Being able to make a disc that can store 1.25TB on a single layer (I'm assuming all the layers are the same density) is a nice feat in itself, and 100 layers is interesting too. But a dumb article is just irritating. Maybe they could have told us how many Olympic-sized swimming pools full of punchcards this was equal to?

Comment Re: If you park outside.. (Score 1) 177

But the problem is neither a replay nor man-in-the-middle attack. A replay attack is recording a successful message in flight and playing it again later to trigger the same action again. A man-in-the-middle attack is recording a successful message in flight and decoding it to recover the contents (and in some cases to change those contents). Those are both handled with proper use of encryption (which in this case is not hard at all, since the fob and vehicle have to be paired in advance, as opposed to your browser talking to a remote website that it's never "met" before).

This problem is like someone sticking an extra hundred feet of fiber in your Internet connection somewhere. For secure Internet communication, that's no problem, because Internet communication has no assumptions about proximity between endpoints. The fob/vehicle communication DOES require proximity, and that's the point that is being attacked.

You can start a push-button-start vehicle with the key just outside, but when you drive away, it will stop because you've lost proximity to the fob. That proximity is part of the security, and is what is being attacked. You cannot change that by altering the signal (adding or changing encryption/authentication/etc.), because the signal CONTENT is not what is being attacked.

Comment Re: If you park outside.. (Score 1) 177

Authentication is built on encryption. It can be symmetric (with a shared secret learned at pairing) or asymmetric (with sharing of public keys at pairing).
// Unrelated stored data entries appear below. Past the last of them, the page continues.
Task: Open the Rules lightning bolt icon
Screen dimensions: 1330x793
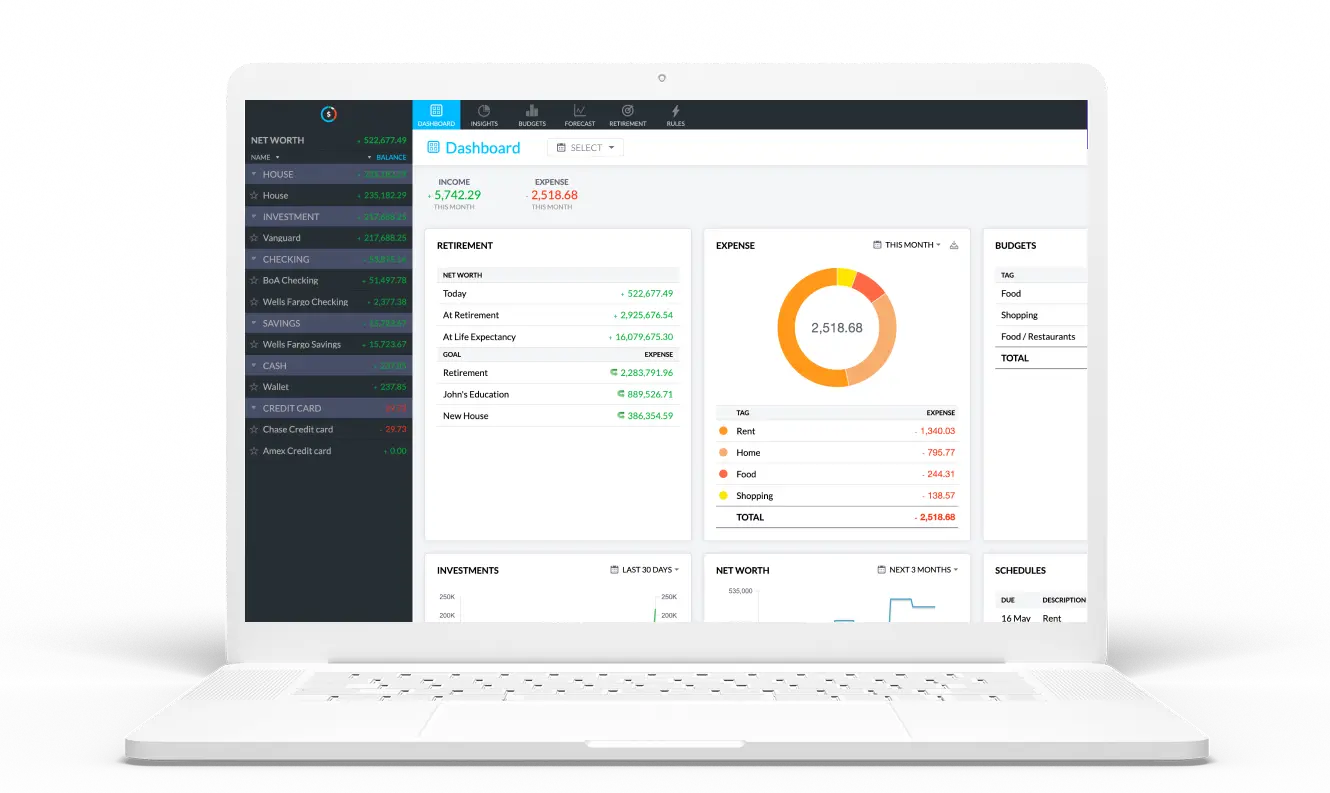Action: [676, 111]
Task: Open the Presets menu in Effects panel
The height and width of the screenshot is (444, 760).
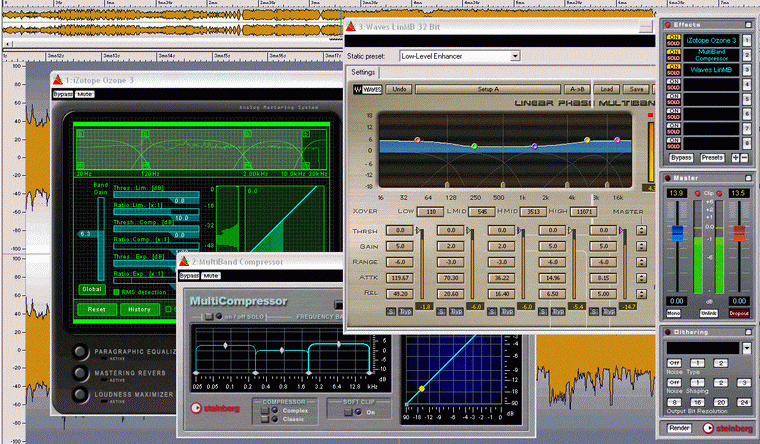Action: pos(711,158)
But neither does a thing to protect against relay attacks.

Part of the vehicle side of the security is built on the assumption that the fob is range-limited (push-to-start is a proximity system requiring the fob to be "in range" as well as answer an authenticated challenge response), and relay attacks break that assumption. It's the same as if I take your fob and put an amplifier on it, except with a relay attack, I don't have to access your fob. I just have to have something in range of the fob and something in range of the vehicle.

Authentication protects the content of the signal, timing is the only thing that can protect the distance/proximity part of the security.

Comment Re: If you park outside.. (Score 5, Informative) 177

You are not reading the problem, encryption is not a solution AT ALL to the current problem.

The current problem is that the communication between the vehicle and the fob is RF (of course). Car makers assumed that'd be secure because it's distance-limited (the fobs are really low power), but thieves are using radio relay devices. Asymmetric encryption between the fob and the vehicle still passes, it's just now instead of only working 10 feet away, it can be relayed basically any distance. Keep your fob by your house door? Thieves can stand outside the door and relay the signal to your vehicle. That's not a replay attack (that proper encryption prevents), it's not even a MITM (because the thieves don't learn any information).

The solution (as already stated) is to also check timing. Require the fob to be in a specific spot next to the vehicle transceiver when pairing and learn the minimum response time (this handles the possibility that a new fob might have a different speed processor and respond faster or slower). Then require all communication for that fob to be within that learned time plus N nanoseconds, where N is the number of feet away you want to allow the fob to work.

It makes the vehicle side cost slightly more (probably a few dollars), but the fob doesn't even have to change.

Comment Re:Not enough information (Score 5, Insightful) 53

There's already another fork of nginx from a group of former nginx devs, Angie. Given this week's dev decided to make another fork rather than join them tells me there was already issues between devs... and it kind of feels like maybe this week's dev was the issue (can't work with the group that formed Angie, can't work with F5).